Sur le Tour de France Femmes, le suivi crucial du cycle menstruel des athlètes

Le Tour de France Femmes : Les défis de la chaleur et du cycle menstruel

Des gilets rafraîchissants sont mis à disposition des coureuses, tandis que des bidons d’eau sont régulièrement vidés sur leurs têtes. Les machines à granité et à boissons glacées fonctionnent à plein régime dans les bus des équipes. En effet, pour la quatrième journée consécutive, les températures dépassent les 30 °C sur le parcours du Tour de France Femmes. Ces conditions climatiques mettent à l’épreuve le corps de tous les athlètes, mais particulièrement celui des femmes.

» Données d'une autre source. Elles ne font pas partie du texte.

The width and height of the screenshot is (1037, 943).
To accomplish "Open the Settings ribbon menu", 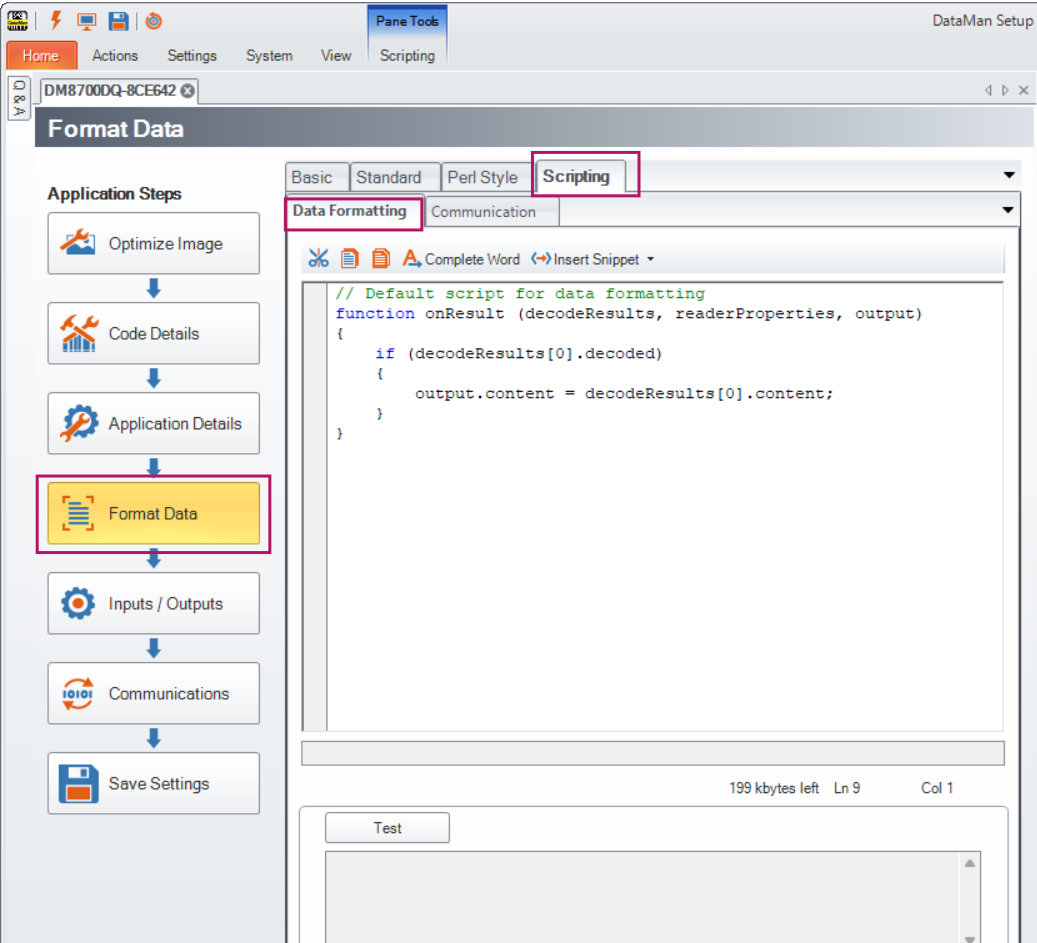I will click(192, 56).
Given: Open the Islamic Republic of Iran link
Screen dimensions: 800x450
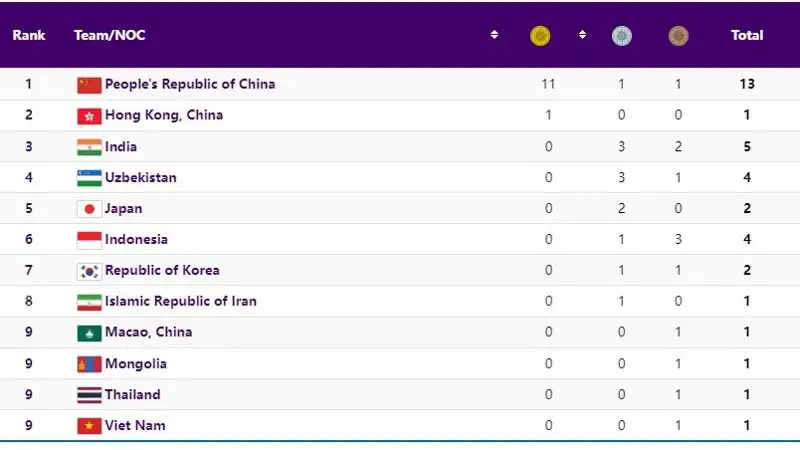Looking at the screenshot, I should [180, 302].
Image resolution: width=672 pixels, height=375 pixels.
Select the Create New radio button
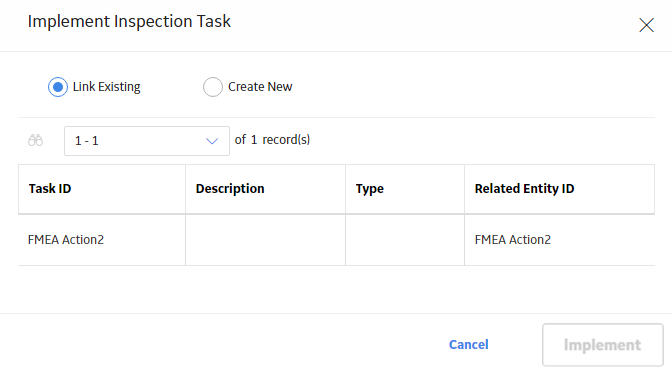(x=213, y=87)
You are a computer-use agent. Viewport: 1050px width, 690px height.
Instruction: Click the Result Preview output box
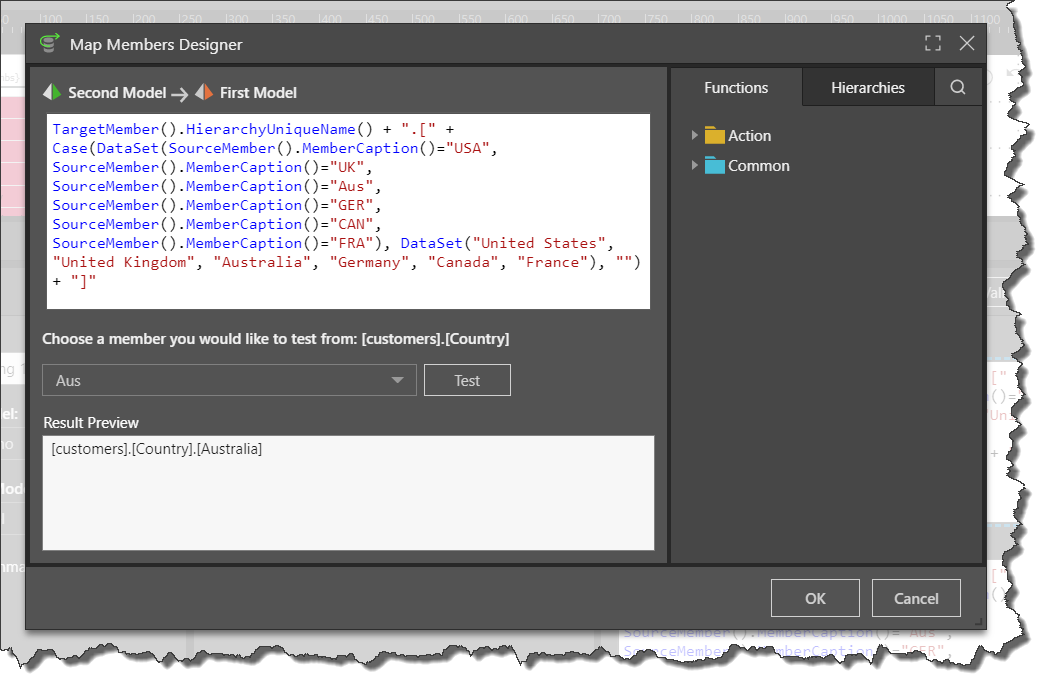click(348, 493)
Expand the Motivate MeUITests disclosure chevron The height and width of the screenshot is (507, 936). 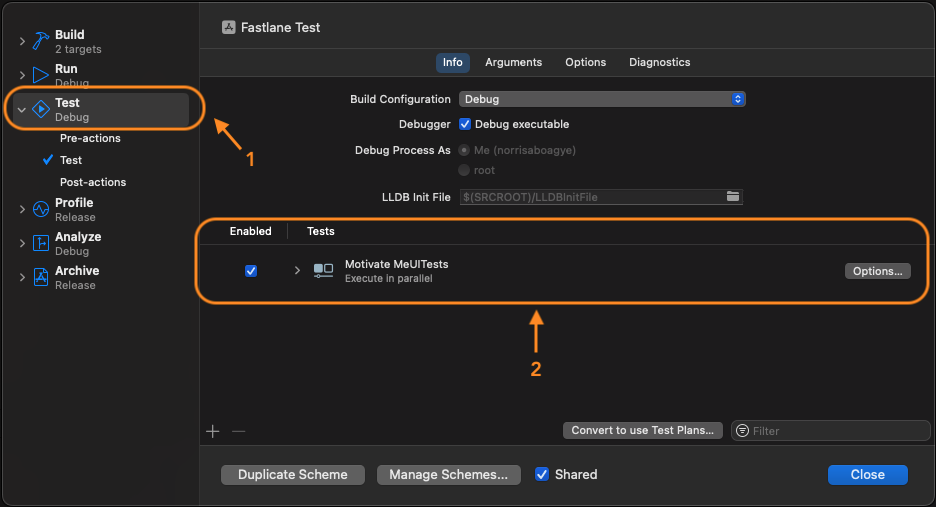[x=297, y=270]
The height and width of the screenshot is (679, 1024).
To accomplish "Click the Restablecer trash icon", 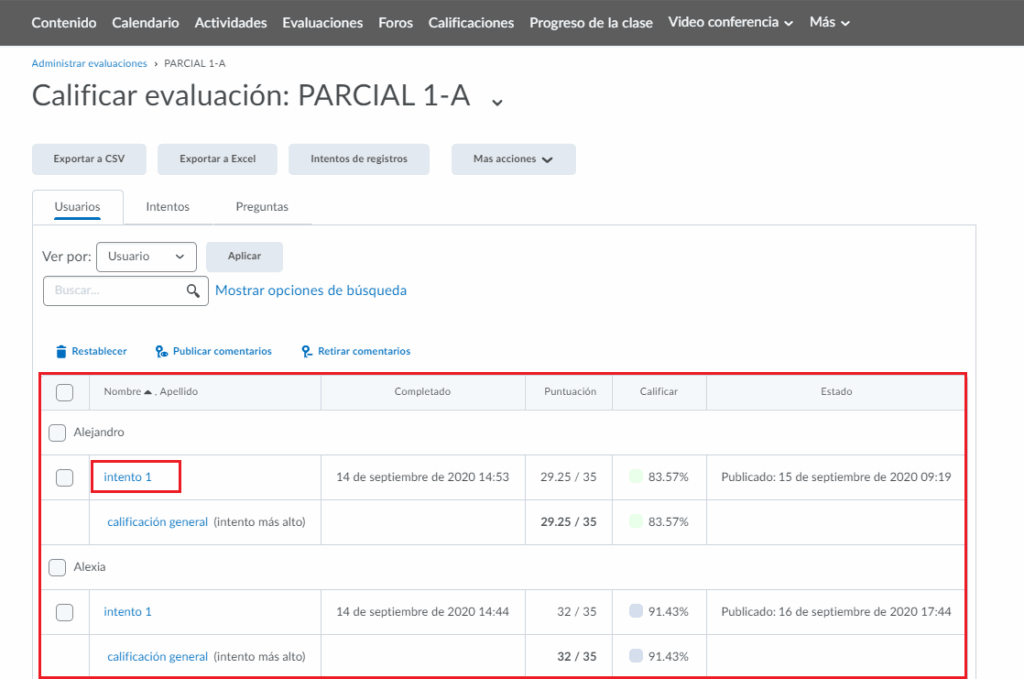I will [61, 352].
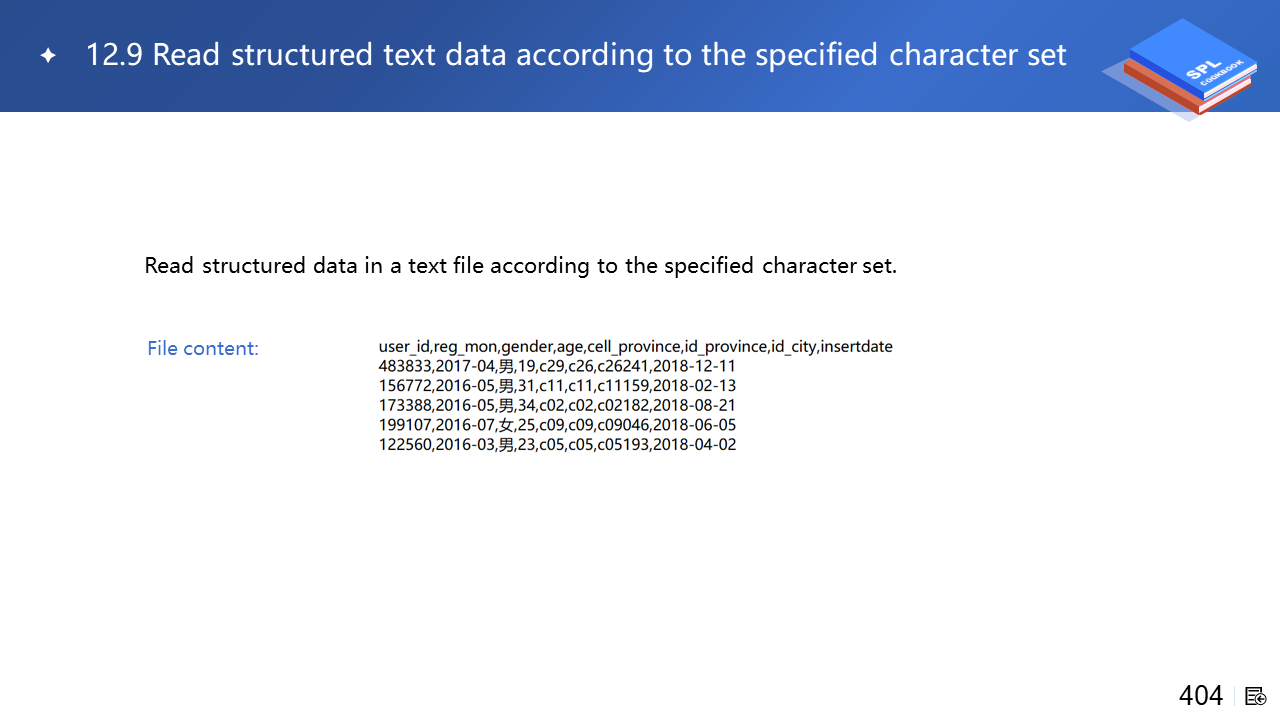Click the data row starting with 483833
1280x720 pixels.
click(557, 366)
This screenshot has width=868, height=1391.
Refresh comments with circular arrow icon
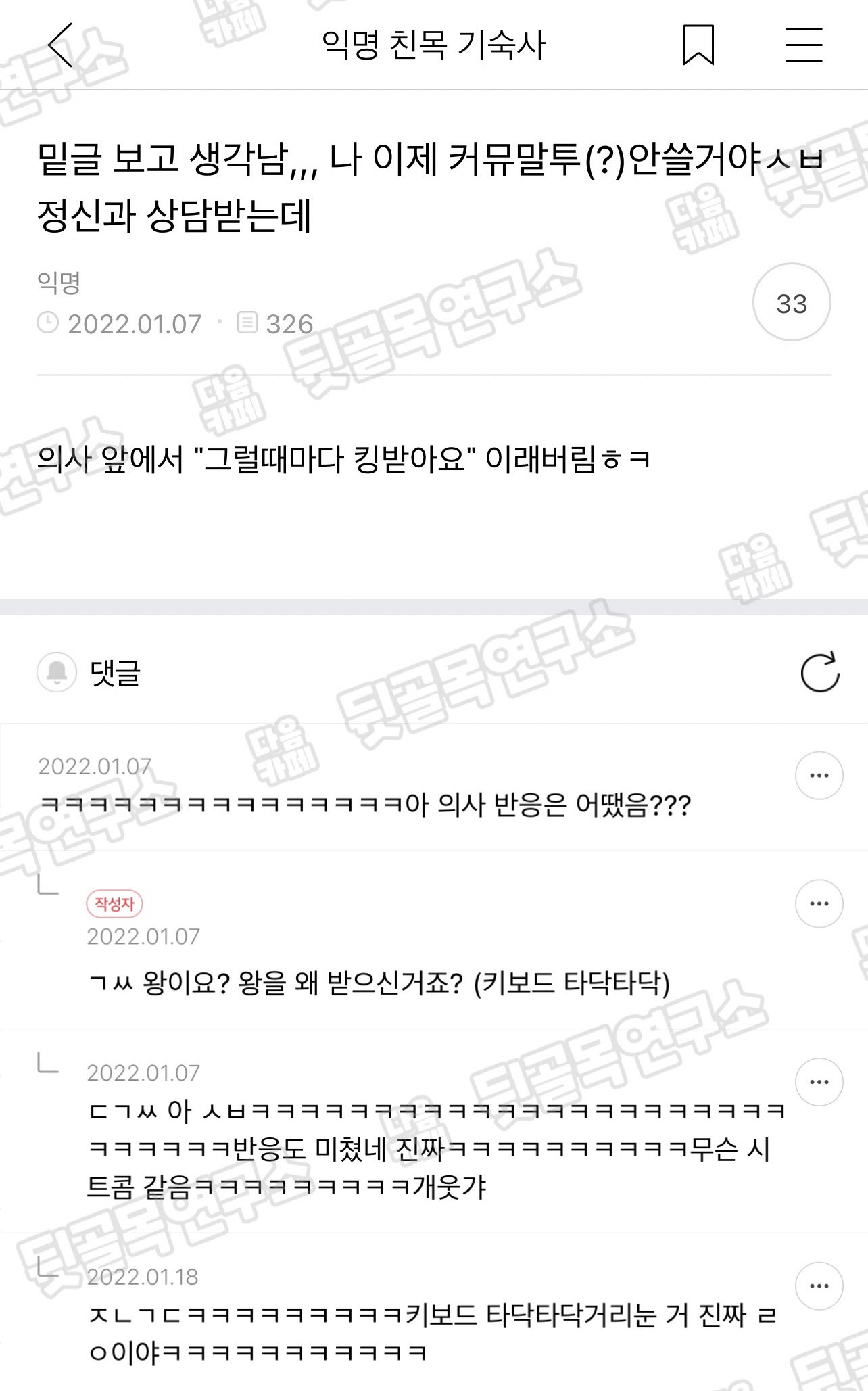point(819,672)
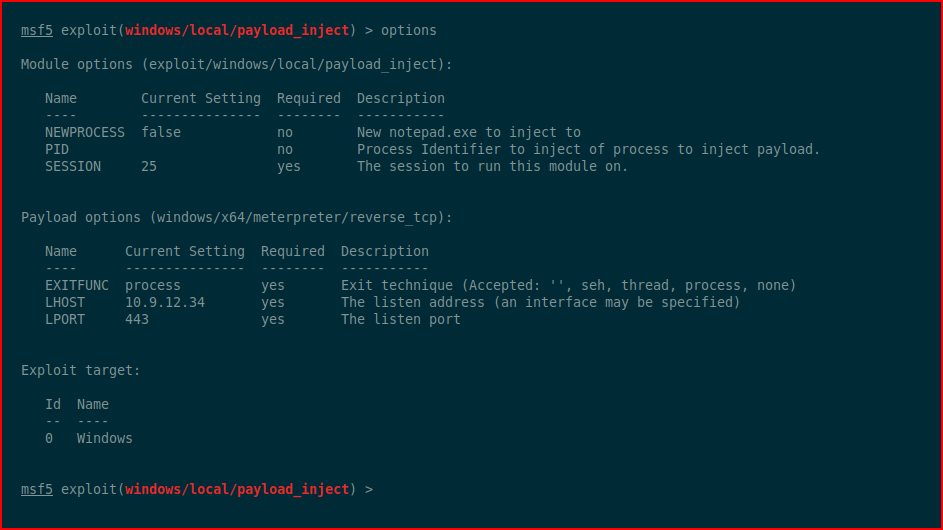Click the LPORT option name

point(65,319)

Martijn Kusters, entraîneur de l’équipe belge AG Insurance-Soudal, souligne que « du fait de leur physiologie et de leur système hormonal, les femmes sont moins bien armées contre la chaleur ». Il précise que « leur température centrale varie au fil du cycle menstruel. Sept à dix jours avant les règles, elle peut être d’un ou deux degrés supérieure à la normale. » Cela constitue un handicap significatif lorsqu’il s’agit de performer sous un soleil écrasant.

Pour atténuer les effets de la chaleur, chaque coureuse suit un protocole de « thermorégulation » personnalisé. Kusters explique : « En fonction de son cycle, nous déterminons pour chacune d’elles les moments où il est préférable de privilégier le refroidissement et ceux où des entraînements d’acclimatation à la chaleur sont recommandés, ainsi que les périodes où ces entraînements pourraient être contre-productifs. »

Cette approche met en lumière l’importance de la gestion des facteurs physiologiques dans le sport féminin, surtout dans des conditions extrêmes.